- What is expected: Beginning with the line that includes "This screenshot has" and ending with the last line of the entries below, set down each line exactly; include no pictures.

- Dataset entries:

_ _ _ _ _ _ _

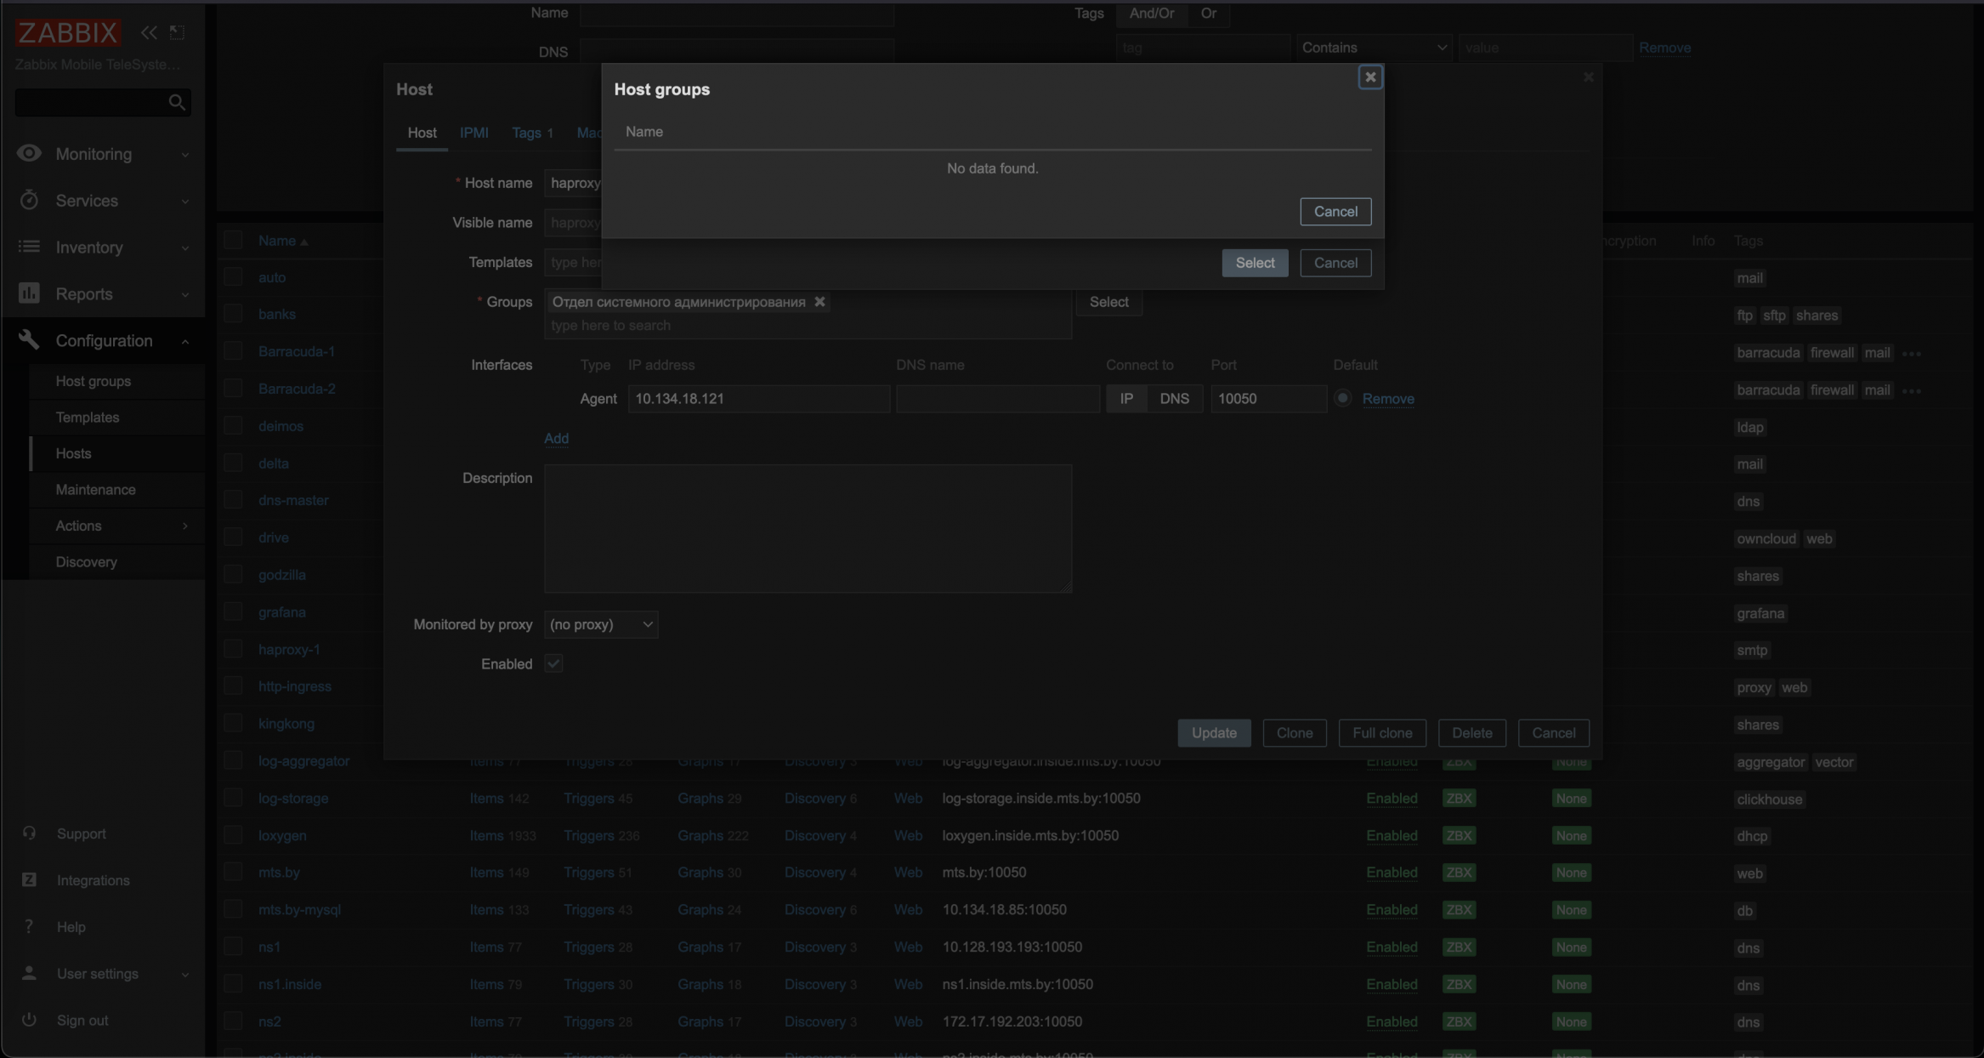Viewport: 1984px width, 1058px height.
Task: Click the Reports bar chart icon
Action: pos(29,293)
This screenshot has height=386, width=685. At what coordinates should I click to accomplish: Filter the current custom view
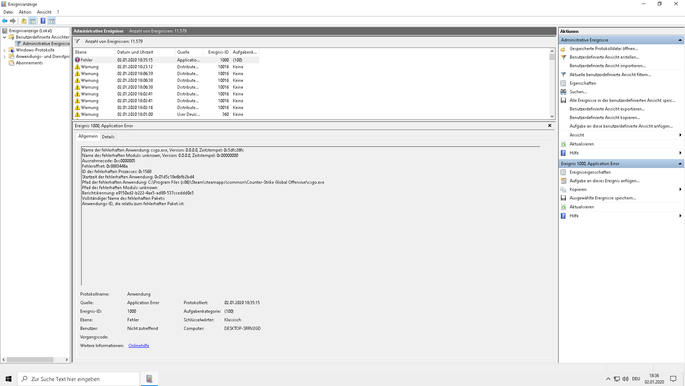pos(610,74)
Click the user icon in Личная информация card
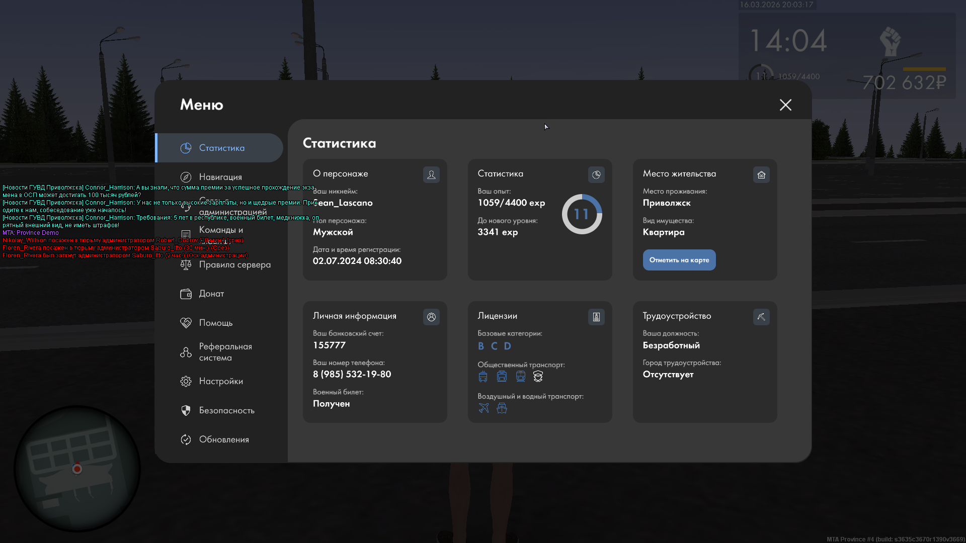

_ _ _ _ _ _ _

- Response below:
This screenshot has height=386, width=685. At what coordinates should I click to accomplish: Filter the current custom view
pos(610,74)
Click the user icon in Личная информация card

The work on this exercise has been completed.